Ça commençait à sentir un peu les pieds là-dessous. Peut-être pourraient-ils s’éclipser sous la nappe d’une table adjacente ? Si ses souvenirs étaient bons, la plus proche était dans le dos de Rebecca. Par signes, il essaya de lui transmettre ses pensées. Mais déjà qu’il y faisait pas très clair dans la taverne, alors sous la table…
- ‘fin on a d’jà la prise de tout’à l’heure qu’était pas trop mal.
- La nana était pas trop mal non plus, hein Tom.. ?
- Ta gueule.
Rires.
- ‘puis avec le projet…
- Moins fort !
Murmures.
- ‘puis avec le projet d’l’hippodrome, on va s’met’ bien.
Le bras de Calixte s’immobilisa dans sa nouvelle tentative de communication avec Rebecca. Quel hippodrome ? Y avait-il plusieurs hippodromes ? Sa curiosité d’espion était éveillée, tout comme l’inquiétude d’ami de la conseillère des Veriano. Mais le troisième homme du trio – Rick ? – n’allait certainement pas tarder à revenir, et leurs possibilités de s’éclipser discrètement s’amoindrir.
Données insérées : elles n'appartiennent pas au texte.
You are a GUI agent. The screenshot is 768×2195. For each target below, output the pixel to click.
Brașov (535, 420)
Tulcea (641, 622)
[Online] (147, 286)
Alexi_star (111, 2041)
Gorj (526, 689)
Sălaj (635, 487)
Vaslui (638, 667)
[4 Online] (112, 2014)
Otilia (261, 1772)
Alors quoi ? Calixte adressa un regard hésitant à Rebecca, qui se perdit probablement dans l’obscurité. Quoi maintenant ?
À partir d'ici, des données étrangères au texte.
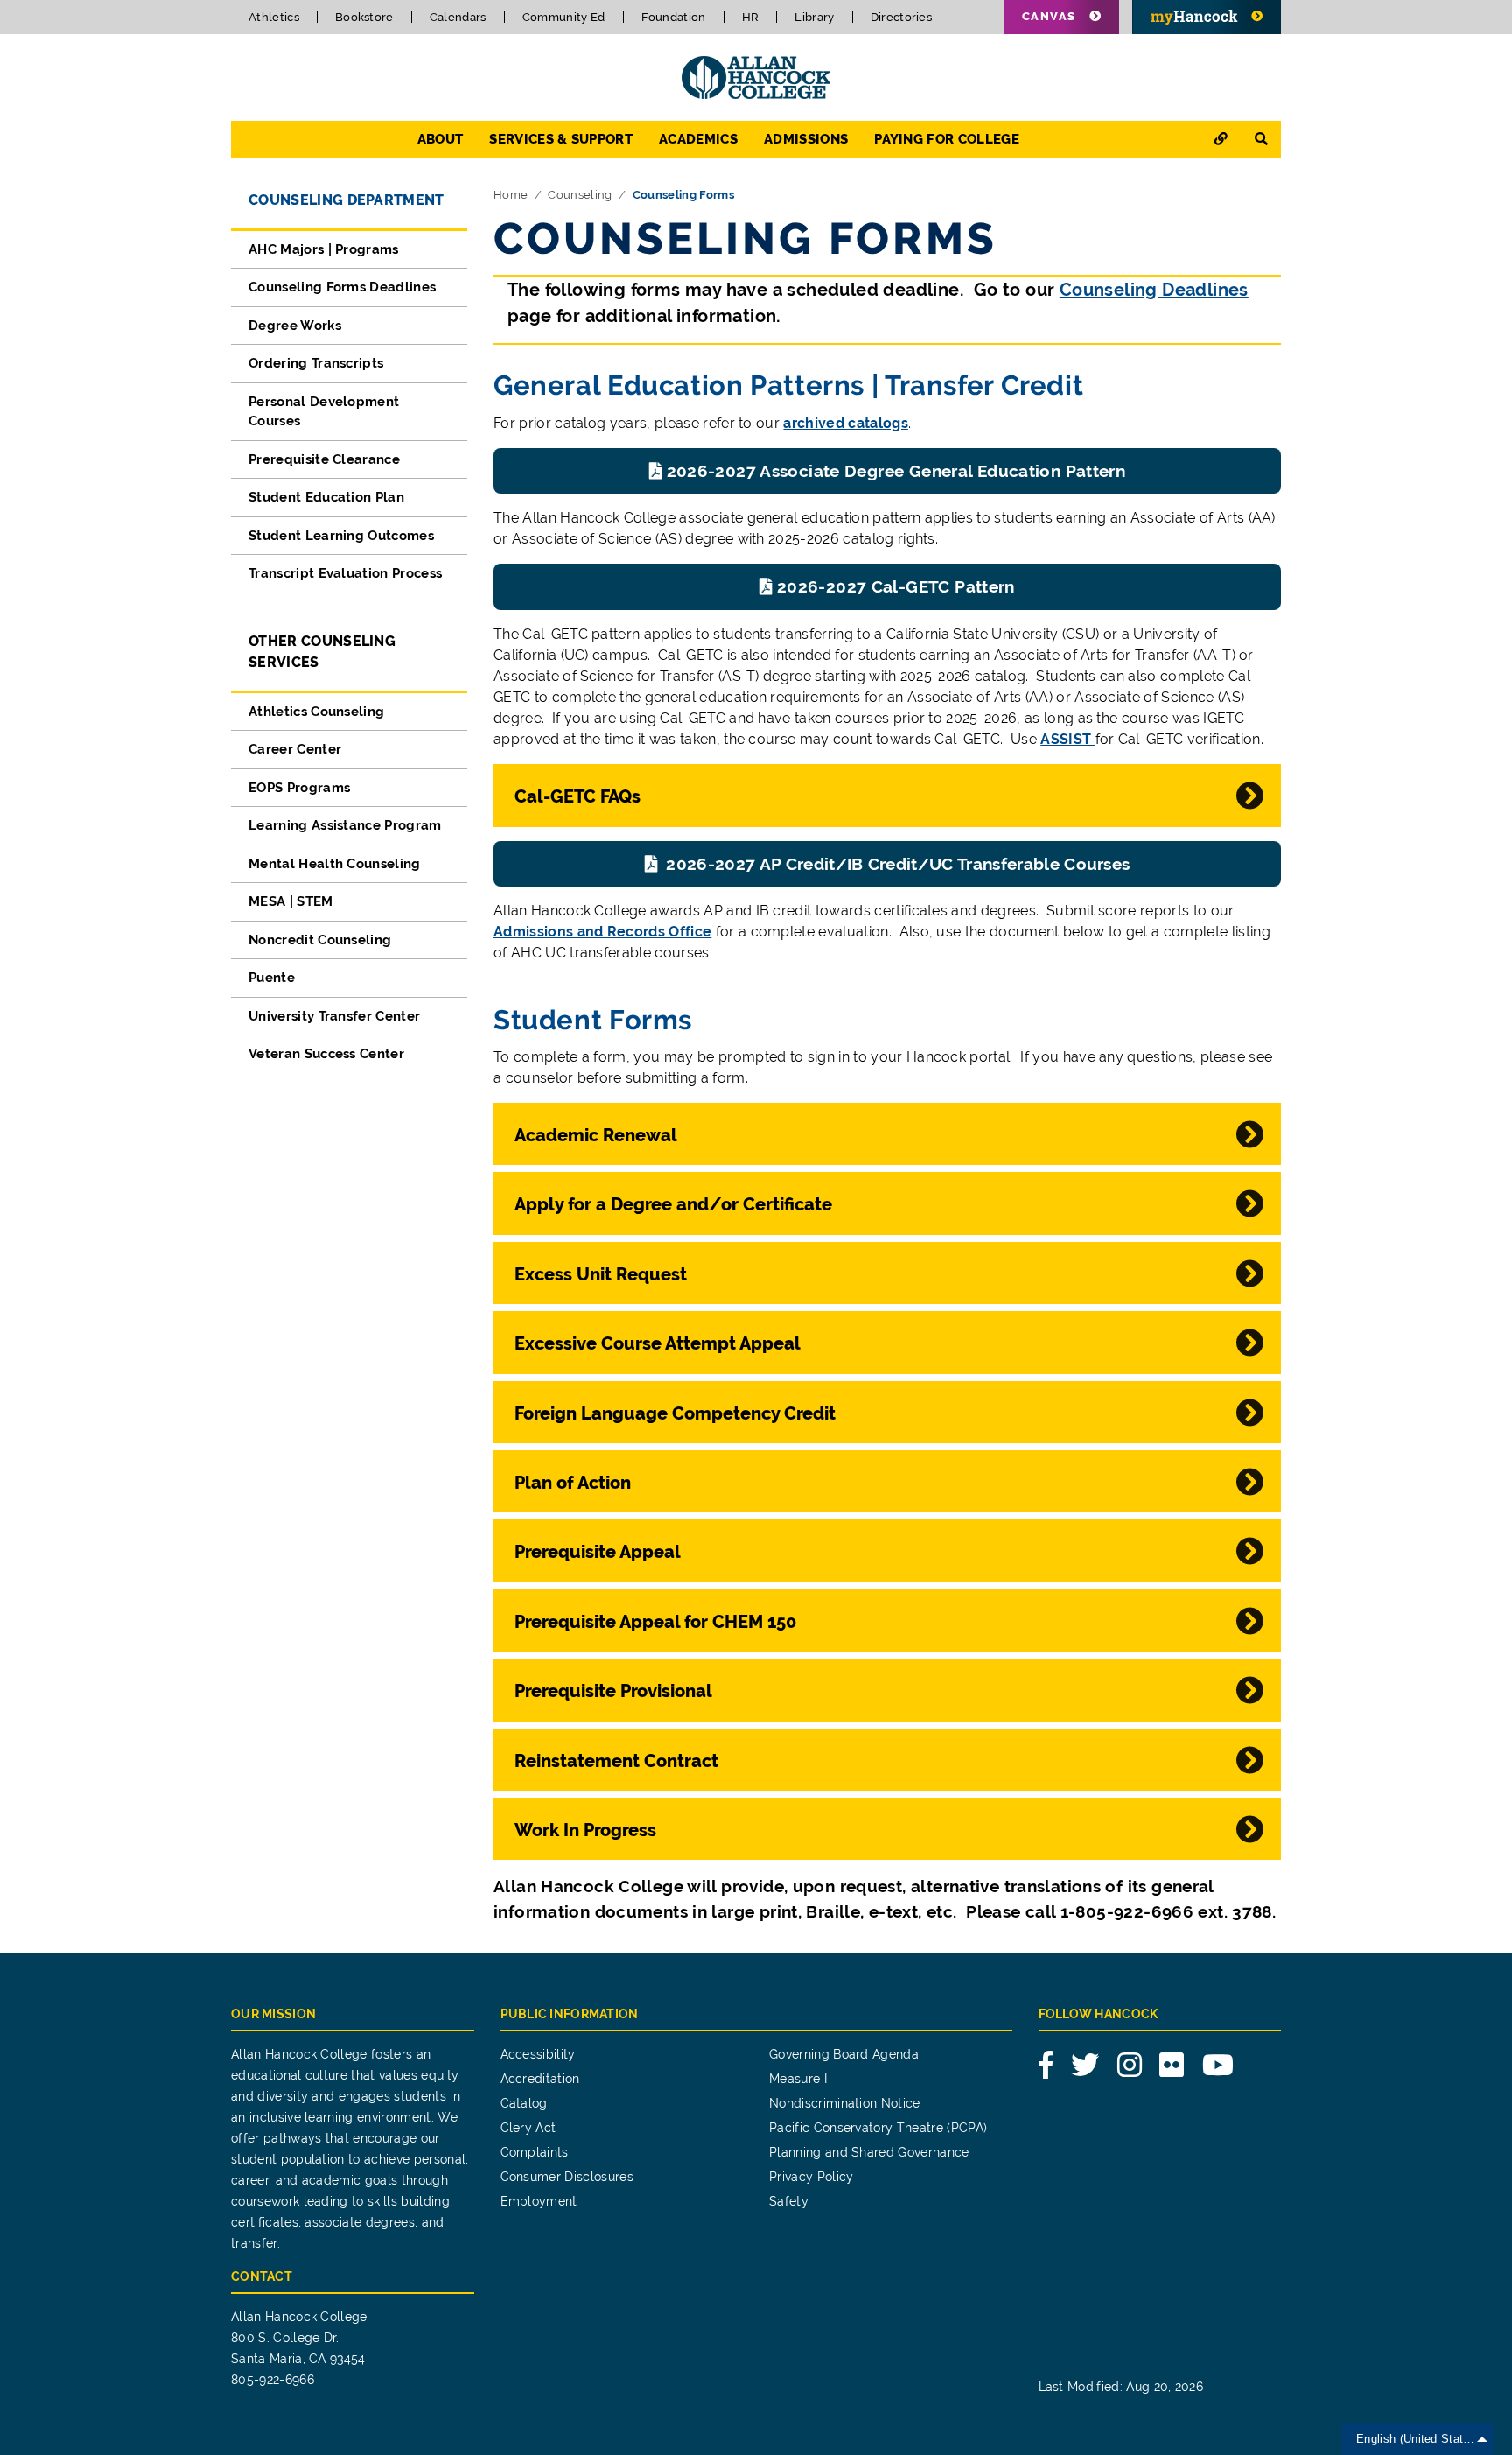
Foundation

Essayant tant bien que mal de calmer sa respiration, Rebecca tiquait suite aux paroles du groupe. L'hippodrome ? Quel hippodrome ? Celui de la compagnie Veriano ? Non, ils ne se risqueraient pas à attaquer Keith, ils ne sont pas assez fous pour ça. Enfin, elle l'espère.
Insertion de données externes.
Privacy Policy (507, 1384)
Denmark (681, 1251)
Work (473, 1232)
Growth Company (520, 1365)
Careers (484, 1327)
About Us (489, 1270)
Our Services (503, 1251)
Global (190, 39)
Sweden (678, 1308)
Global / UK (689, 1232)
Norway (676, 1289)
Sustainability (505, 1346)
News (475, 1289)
Elle aurait tellement voulu continuer à écouter leur conversation. Mais ils ne semblaient être que deux, ce qui voulait dire que le troisième homme n'allait pas tarder à arriver. Fallait-il mieux partir avant qu'il arrive, ou alors rester pour comprendre un peu mieux leur projet ?
Des bruits de pas venant dans leur direction coupa court à tout problème existentiel. La dernière personne de la bande arriva. Il ne fallait pas qu'il s'assoie avec eux, sinon c'était sûr à 100% qu'un pied allait tapait dans le corps de Calixte ou le sien.
Bon, il faut réfléchir rapidement à un plan. Plus les pas se rapprochaient, plus les possibilités de fuite commençaient à se rétrécir. Quand le bruit s'arrêta enfin, Rebecca pouvait apercevoir des chaussures juste à quelques centimètres de ces mains.
- Où sont les fuyards ?
- Sont partis
- Et donc vous êtes là, à boire un coup ?
- On parlait du coup de l’hippodrome
Une claque se fit entendre. On dirait bien que ce projet est vraiment important pour eux. Mais ni Rebecca ni Calixte ne pouvaient rester assez longtemps pour pouvoir en entendre parler un peu plus. Il fallait trouver quelques choses pour pouvoir s'échapper. Puis, dans un mouvement de poignet, la conseillère fit apparaître une souris. Une toute petite souris, toute mignonne et toute gentille, mais qui fait vraiment peur quand elle commence à courir un peu partout.
Et c'est ce qui arriva quand elle lâcha sa créature autours du groupe. Sous la table, Calixte et Rebecca pouvait voir des pieds bougeaient dans tous les sens. Voilà l'opportunité qu'ils attendaient. Prenant son ami par la main, ils rampaient à la table voisine. Puis, quand leurs poursuivants sortis de la taverne comme tous les clients encore présents, ils ressortaient tous les deux de leur cachette.
- Voilà une bonne chose de faites, hein.
Rebecca enlevait la poussière présente sur sa robe. Maintenant en sécurité, elle pouvait réfléchir un peu plus au calme.
- Je suis désolée, Calixte, mais je vais devoir écourter notre soirée. Il faut que j'aille voir Keith Veriano et que je le mette au courant de ce "projet". J'espère que cela ne vous dérange pas.
Sortant de l'immeuble, la conseillère dit au revoir à son ami, lui promettant par la même occasion de se refaire une sortie tous les deux. Mais sans nobles et sans brigands, cette fois-ci.